-- What is being asked --
Every single record needs to be restated word for word.
<<<<
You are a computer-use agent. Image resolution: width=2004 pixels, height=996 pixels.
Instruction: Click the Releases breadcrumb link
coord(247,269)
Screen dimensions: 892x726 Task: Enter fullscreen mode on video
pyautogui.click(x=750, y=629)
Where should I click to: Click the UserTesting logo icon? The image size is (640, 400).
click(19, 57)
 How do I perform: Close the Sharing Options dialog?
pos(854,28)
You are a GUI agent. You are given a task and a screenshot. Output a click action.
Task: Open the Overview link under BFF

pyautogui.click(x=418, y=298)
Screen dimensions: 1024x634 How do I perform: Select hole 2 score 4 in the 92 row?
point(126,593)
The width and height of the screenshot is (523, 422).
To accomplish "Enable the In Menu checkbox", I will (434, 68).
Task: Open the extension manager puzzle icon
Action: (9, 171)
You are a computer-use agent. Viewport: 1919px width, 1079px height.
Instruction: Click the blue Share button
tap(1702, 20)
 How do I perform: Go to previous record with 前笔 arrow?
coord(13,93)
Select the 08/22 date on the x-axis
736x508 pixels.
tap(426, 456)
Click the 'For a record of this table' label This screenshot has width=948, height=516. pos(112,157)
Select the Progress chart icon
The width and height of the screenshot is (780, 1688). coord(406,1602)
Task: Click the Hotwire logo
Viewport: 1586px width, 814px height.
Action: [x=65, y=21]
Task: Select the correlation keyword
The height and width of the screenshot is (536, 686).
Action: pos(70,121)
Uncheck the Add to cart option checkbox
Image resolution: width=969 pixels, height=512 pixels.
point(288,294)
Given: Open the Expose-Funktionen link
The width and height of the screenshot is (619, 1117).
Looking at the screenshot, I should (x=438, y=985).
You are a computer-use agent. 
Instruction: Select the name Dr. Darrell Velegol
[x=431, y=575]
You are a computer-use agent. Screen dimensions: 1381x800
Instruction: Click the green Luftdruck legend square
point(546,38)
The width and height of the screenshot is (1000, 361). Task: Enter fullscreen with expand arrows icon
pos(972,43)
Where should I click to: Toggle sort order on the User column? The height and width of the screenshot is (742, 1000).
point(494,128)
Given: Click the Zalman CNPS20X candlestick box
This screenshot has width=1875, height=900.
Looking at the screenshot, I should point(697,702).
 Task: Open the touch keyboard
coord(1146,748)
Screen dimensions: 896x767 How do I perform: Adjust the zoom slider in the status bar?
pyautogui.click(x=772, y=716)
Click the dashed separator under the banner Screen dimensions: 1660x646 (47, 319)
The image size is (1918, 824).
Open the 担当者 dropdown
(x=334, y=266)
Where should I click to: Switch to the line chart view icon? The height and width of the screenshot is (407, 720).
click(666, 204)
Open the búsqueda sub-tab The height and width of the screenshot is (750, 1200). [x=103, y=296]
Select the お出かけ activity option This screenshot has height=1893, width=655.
>>>>
-- Task result --
You are a computer-use agent. Image resolution: width=2004 pixels, height=996 pixels.
Instruction: Click the Releases breadcrumb link
coord(247,269)
Screen dimensions: 892x726 Task: Enter fullscreen mode on video
pyautogui.click(x=750, y=629)
Where should I click to: Click the UserTesting logo icon? The image size is (640, 400).
click(19, 57)
 How do I perform: Close the Sharing Options dialog?
pos(854,28)
You are a GUI agent. You are given a task and a screenshot. Output a click action.
Task: Open the Overview link under BFF

pyautogui.click(x=418, y=298)
Screen dimensions: 1024x634 How do I perform: Select hole 2 score 4 in the 92 row?
point(126,593)
The width and height of the screenshot is (523, 422).
To accomplish "Enable the In Menu checkbox", I will (434, 68).
Task: Open the extension manager puzzle icon
Action: (9, 171)
You are a computer-use agent. Viewport: 1919px width, 1079px height.
Instruction: Click the blue Share button
tap(1702, 20)
 How do I perform: Go to previous record with 前笔 arrow?
coord(13,93)
Select the 08/22 date on the x-axis
736x508 pixels.
tap(426, 456)
Click the 'For a record of this table' label This screenshot has width=948, height=516. pos(112,157)
Select the Progress chart icon
The width and height of the screenshot is (780, 1688). coord(406,1602)
Task: Click the Hotwire logo
Viewport: 1586px width, 814px height.
Action: [x=65, y=21]
Task: Select the correlation keyword
The height and width of the screenshot is (536, 686).
Action: pos(70,121)
Uncheck the Add to cart option checkbox
Image resolution: width=969 pixels, height=512 pixels.
point(288,294)
Given: Open the Expose-Funktionen link
The width and height of the screenshot is (619, 1117).
Looking at the screenshot, I should (x=438, y=985).
You are a computer-use agent. 
Instruction: Select the name Dr. Darrell Velegol
[x=431, y=575]
You are a computer-use agent. Screen dimensions: 1381x800
Instruction: Click the green Luftdruck legend square
point(546,38)
The width and height of the screenshot is (1000, 361). Task: Enter fullscreen with expand arrows icon
pos(972,43)
Where should I click to: Toggle sort order on the User column? The height and width of the screenshot is (742, 1000).
point(494,128)
Given: Click the Zalman CNPS20X candlestick box
This screenshot has width=1875, height=900.
Looking at the screenshot, I should point(697,702).
 Task: Open the touch keyboard
coord(1146,748)
Screen dimensions: 896x767 How do I perform: Adjust the zoom slider in the status bar?
pyautogui.click(x=772, y=716)
Click the dashed separator under the banner Screen dimensions: 1660x646 (47, 319)
The image size is (1918, 824).
Open the 担当者 dropdown
(x=334, y=266)
Where should I click to: Switch to the line chart view icon? The height and width of the screenshot is (407, 720).
click(666, 204)
Open the búsqueda sub-tab The height and width of the screenshot is (750, 1200). [x=103, y=296]
Select the お出かけ activity option This screenshot has height=1893, width=655.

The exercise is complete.